En cada una de las casas en las que suelo pasar algunos periodos de mi vida hay un reloj parado. Al menos, uno. Además, en cada una de esas viviendas, junto a muchos aparatos electrónicos y digitales y otros analógicos que recuerdan la edad y el tránsito inexorable de los años, los meses y los días, se guardan otros cronógrafos activos que cambian, a su ritmo, el de sus propias fuerzas o el de las pilas o la red que los alimentan, los segundos, los minutos y las horas.
En esas mismas casas, aparte de los relojes propiamente dichos y los instrumentos con información horaria que traslado en mis bolsillos o amarrados a mi muñeca izquierda, pueden encontrarse otros similares guardados en algún cajón. Los primeros parecen funcionar perfectamente y con esa intención me acompañan.
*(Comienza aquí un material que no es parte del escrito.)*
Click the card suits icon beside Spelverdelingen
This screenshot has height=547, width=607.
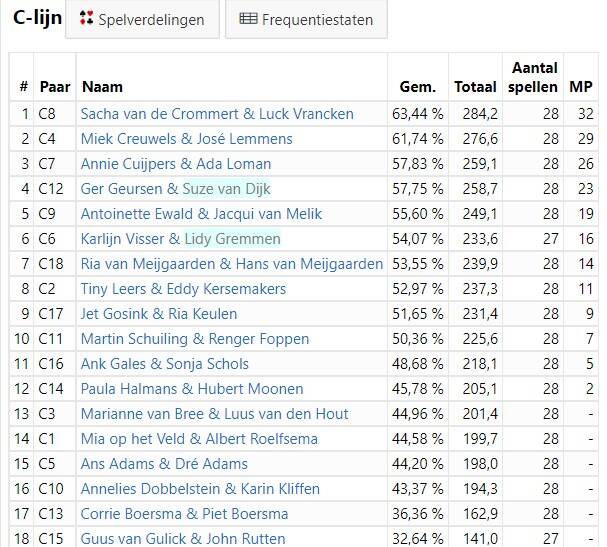[x=86, y=19]
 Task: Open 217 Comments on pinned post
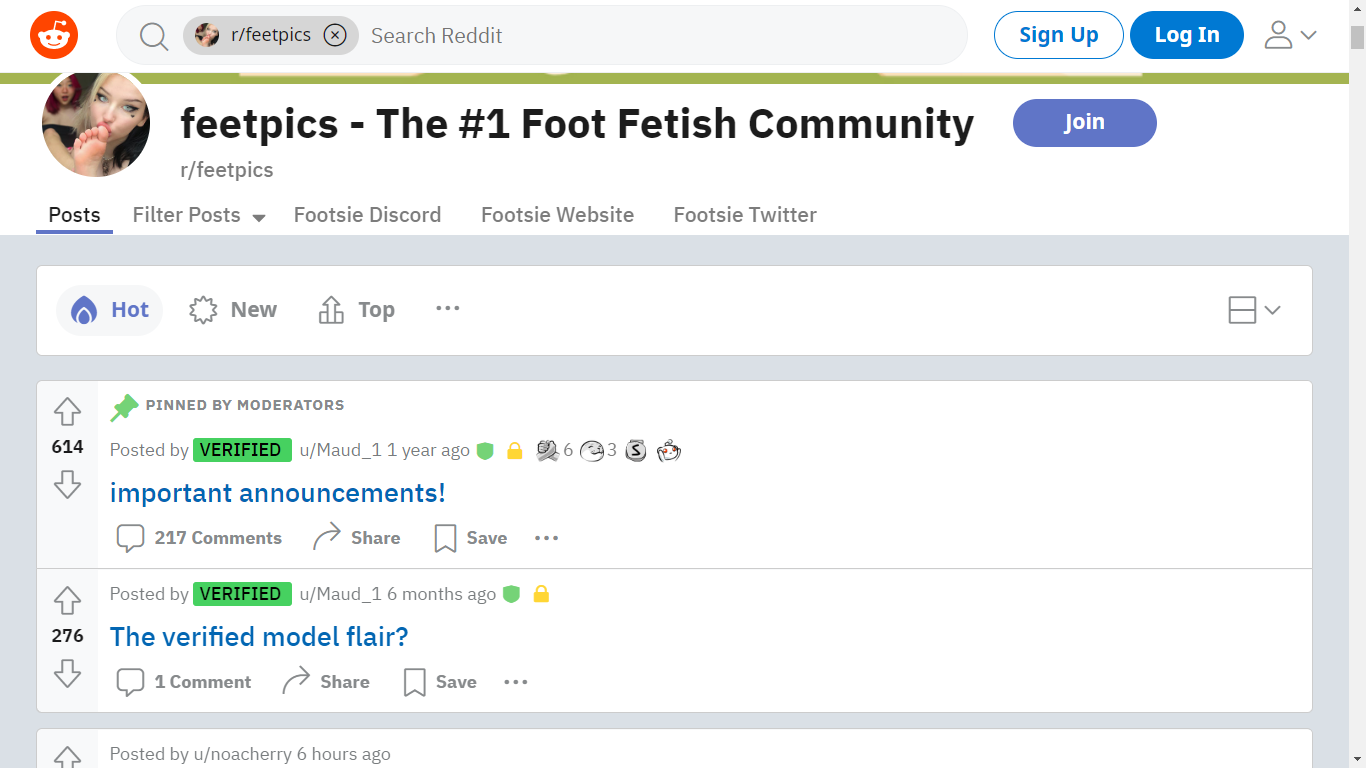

Los otros, abandonados a la jubilación y al olvido, descansan detenidos e inactivos.
Sin embargo, por mucho que me empeño, por más que mis allegados se empecinan en que disponga de los más modernos, complejos y costosos relojes, sólo los olvidados, los que todos consideramos muertos, aciertan en la hora exacta, aunque sea una, o dos, veces al día.
Los demás, analógicos y digitales, de marcas prestigiosas o más falsos que judas, sólo me informan exactamente cuando trato de ajustarlos, cada muchos meses, al horario exacto que marca el meridiano de referencia. A partir de ese momento cada uno de ellos emprende una ruta, antes circular, en todo caso cíclica, a su propio ritmo. Un poco más rápida o un poco más lenta, pero todos a una velocidad distinta, siquiera milimétricamente, de la que fija la rotación terrestre y su traslación en derredor del sol.
Casi todos mantienen durante un tiempo cierta aproximación a la puntualidad que cabe demandar o esperar, pero ninguno iguala la cadencia que debiera desarrollar. Son escrupulosamente inexactos y, aunque me orienten sobre la hora a la que debo salir de casa para cumplir los compromisos acordados o me indiquen cuándo debo encender la televisión para ver el telediario, sólo cumplen su función aproximadamente.
Sólo los difuntos aciertan. Eso sí, una, o dos, veces al día. Tampoco ellos pueden presumir en exceso.